Digital Technologies for 21st Century Democracy – Final report!

Find here the Final Report of the Club de Madrid 2011 Annual Conference & Gala Dinner (8-9 November, New York City United States): an amazing and beautiful document with all the information about the event.

About the Conference:

Information and network technologies are influencing and changing the world, as we know it: from politics to economics to social habits. The biggest turning point for governments, institutions, media companies, journalists, came when they realized that speaking or telling their own story was not enough, now they had to listen. And not only that, but they had to engage in a continuous dialogue where different voices who had struggled to be heard now started playing an active role that changed, not only the rules, but the game itself.

What could benefit more from this phenomenon than DEMOCRACY?

New forms of information mediation such as social networks, mobile technology or networked journalism have had a particular incidence in and on the process of democratizing information, increasing transparency and reducing the barriers for individuals to tell their stories. Citizens are given the power to voice their thoughts and exchange in dialogue around the world. They have become journalists, all willing to share their own ushahidi.

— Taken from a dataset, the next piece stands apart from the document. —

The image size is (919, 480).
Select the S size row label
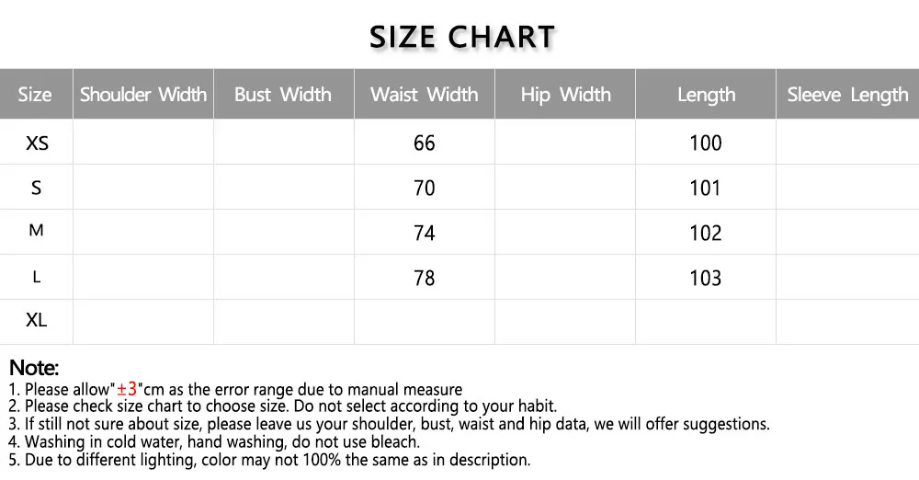click(37, 189)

All of this is having tremendous implications on the way 21st century government is working and being implemented. The line that separates different actors, different worlds, is increasingly blurred by constant communications. This is why the Club de Madrid wants to bring major stakeholders to the table to discuss the way they are reacting to theses changes and how they think this is and will affect political institutions. What kind of Democracy do they envisage for the upcoming years? Will Democracy as we know it survive or do we need a new model?

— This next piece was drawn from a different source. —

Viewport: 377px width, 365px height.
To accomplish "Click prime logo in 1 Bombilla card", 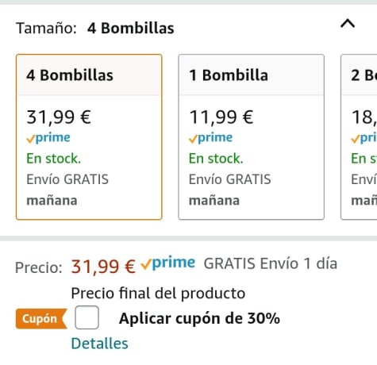I will coord(210,138).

The Club de Madrid’s 2011 Annual Conference Digital Technologies for 21st Century Democracy provides a unique opportunity to take an in-depth look at the way citizens and governments are interacting through technological platforms, building a sustainable and inclusive environment in which citizens can fully exercise their social and economic rights and contribute to political transformations and democratic development. Not without also taking a critical look at the risks and limits that the scale and new forms of information and network technology present to political institutions.